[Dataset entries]
━━━
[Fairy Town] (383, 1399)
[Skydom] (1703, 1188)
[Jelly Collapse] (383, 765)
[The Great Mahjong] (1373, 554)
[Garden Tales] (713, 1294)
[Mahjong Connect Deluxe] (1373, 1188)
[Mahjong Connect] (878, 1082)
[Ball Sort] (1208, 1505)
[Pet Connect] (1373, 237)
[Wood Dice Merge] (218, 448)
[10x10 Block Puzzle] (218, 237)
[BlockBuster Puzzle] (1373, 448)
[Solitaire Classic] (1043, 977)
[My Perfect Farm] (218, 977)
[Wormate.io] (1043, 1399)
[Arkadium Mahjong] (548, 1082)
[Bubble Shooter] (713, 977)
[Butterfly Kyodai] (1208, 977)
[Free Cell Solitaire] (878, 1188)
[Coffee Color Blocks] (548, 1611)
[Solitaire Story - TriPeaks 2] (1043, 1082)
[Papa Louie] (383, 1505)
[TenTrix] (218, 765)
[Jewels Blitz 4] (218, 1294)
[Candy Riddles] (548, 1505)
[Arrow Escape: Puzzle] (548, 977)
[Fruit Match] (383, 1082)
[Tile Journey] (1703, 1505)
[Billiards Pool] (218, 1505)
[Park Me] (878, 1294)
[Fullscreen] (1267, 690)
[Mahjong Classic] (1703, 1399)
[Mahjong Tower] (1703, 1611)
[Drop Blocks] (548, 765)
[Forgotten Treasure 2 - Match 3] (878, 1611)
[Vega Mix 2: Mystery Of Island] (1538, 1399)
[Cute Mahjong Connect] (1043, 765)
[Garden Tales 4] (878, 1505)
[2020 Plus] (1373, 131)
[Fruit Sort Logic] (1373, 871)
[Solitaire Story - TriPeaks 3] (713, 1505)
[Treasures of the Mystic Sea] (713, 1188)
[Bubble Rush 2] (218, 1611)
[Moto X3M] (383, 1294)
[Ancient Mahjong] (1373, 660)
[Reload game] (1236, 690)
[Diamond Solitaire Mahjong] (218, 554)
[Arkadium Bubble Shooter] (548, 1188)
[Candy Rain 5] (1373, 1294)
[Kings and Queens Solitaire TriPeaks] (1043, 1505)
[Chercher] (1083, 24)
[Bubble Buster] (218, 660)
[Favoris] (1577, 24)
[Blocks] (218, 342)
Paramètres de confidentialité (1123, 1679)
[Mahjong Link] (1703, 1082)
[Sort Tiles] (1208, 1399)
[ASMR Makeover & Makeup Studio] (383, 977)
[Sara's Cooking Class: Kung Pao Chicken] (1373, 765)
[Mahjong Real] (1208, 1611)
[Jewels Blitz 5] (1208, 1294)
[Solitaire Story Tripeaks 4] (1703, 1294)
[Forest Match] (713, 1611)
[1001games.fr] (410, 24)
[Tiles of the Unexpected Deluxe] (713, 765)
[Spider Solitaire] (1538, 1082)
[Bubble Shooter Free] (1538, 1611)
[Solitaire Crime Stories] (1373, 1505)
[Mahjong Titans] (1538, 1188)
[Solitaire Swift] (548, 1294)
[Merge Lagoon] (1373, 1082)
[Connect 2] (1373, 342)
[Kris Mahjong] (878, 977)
━━━
Exercise details
All the entries are to be set down exactly as they appear.

Answer section
[Fairy Town] (383, 1399)
[Skydom] (1703, 1188)
[Jelly Collapse] (383, 765)
[The Great Mahjong] (1373, 554)
[Garden Tales] (713, 1294)
[Mahjong Connect Deluxe] (1373, 1188)
[Mahjong Connect] (878, 1082)
[Ball Sort] (1208, 1505)
[Pet Connect] (1373, 237)
[Wood Dice Merge] (218, 448)
[10x10 Block Puzzle] (218, 237)
[BlockBuster Puzzle] (1373, 448)
[Solitaire Classic] (1043, 977)
[My Perfect Farm] (218, 977)
[Wormate.io] (1043, 1399)
[Arkadium Mahjong] (548, 1082)
[Bubble Shooter] (713, 977)
[Butterfly Kyodai] (1208, 977)
[Free Cell Solitaire] (878, 1188)
[Coffee Color Blocks] (548, 1611)
[Solitaire Story - TriPeaks 2] (1043, 1082)
[Papa Louie] (383, 1505)
[TenTrix] (218, 765)
[Jewels Blitz 4] (218, 1294)
[Candy Riddles] (548, 1505)
[Arrow Escape: Puzzle] (548, 977)
[Fruit Match] (383, 1082)
[Tile Journey] (1703, 1505)
[Billiards Pool] (218, 1505)
[Park Me] (878, 1294)
[Fullscreen] (1267, 690)
[Mahjong Classic] (1703, 1399)
[Mahjong Tower] (1703, 1611)
[Drop Blocks] (548, 765)
[Forgotten Treasure 2 - Match 3] (878, 1611)
[Vega Mix 2: Mystery Of Island] (1538, 1399)
[Cute Mahjong Connect] (1043, 765)
[Garden Tales 4] (878, 1505)
[2020 Plus] (1373, 131)
[Fruit Sort Logic] (1373, 871)
[Solitaire Story - TriPeaks 3] (713, 1505)
[Treasures of the Mystic Sea] (713, 1188)
[Bubble Rush 2] (218, 1611)
[Moto X3M] (383, 1294)
[Ancient Mahjong] (1373, 660)
[Reload game] (1236, 690)
[Diamond Solitaire Mahjong] (218, 554)
[Arkadium Bubble Shooter] (548, 1188)
[Candy Rain 5] (1373, 1294)
[Kings and Queens Solitaire TriPeaks] (1043, 1505)
[Chercher] (1083, 24)
[Bubble Buster] (218, 660)
[Favoris] (1577, 24)
[Blocks] (218, 342)
Paramètres de confidentialité (1123, 1679)
[Mahjong Link] (1703, 1082)
[Sort Tiles] (1208, 1399)
[ASMR Makeover & Makeup Studio] (383, 977)
[Sara's Cooking Class: Kung Pao Chicken] (1373, 765)
[Mahjong Real] (1208, 1611)
[Jewels Blitz 5] (1208, 1294)
[Solitaire Story Tripeaks 4] (1703, 1294)
[Forest Match] (713, 1611)
[1001games.fr] (410, 24)
[Tiles of the Unexpected Deluxe] (713, 765)
[Spider Solitaire] (1538, 1082)
[Bubble Shooter Free] (1538, 1611)
[Solitaire Crime Stories] (1373, 1505)
[Mahjong Titans] (1538, 1188)
[Solitaire Swift] (548, 1294)
[Merge Lagoon] (1373, 1082)
[Connect 2] (1373, 342)
[Kris Mahjong] (878, 977)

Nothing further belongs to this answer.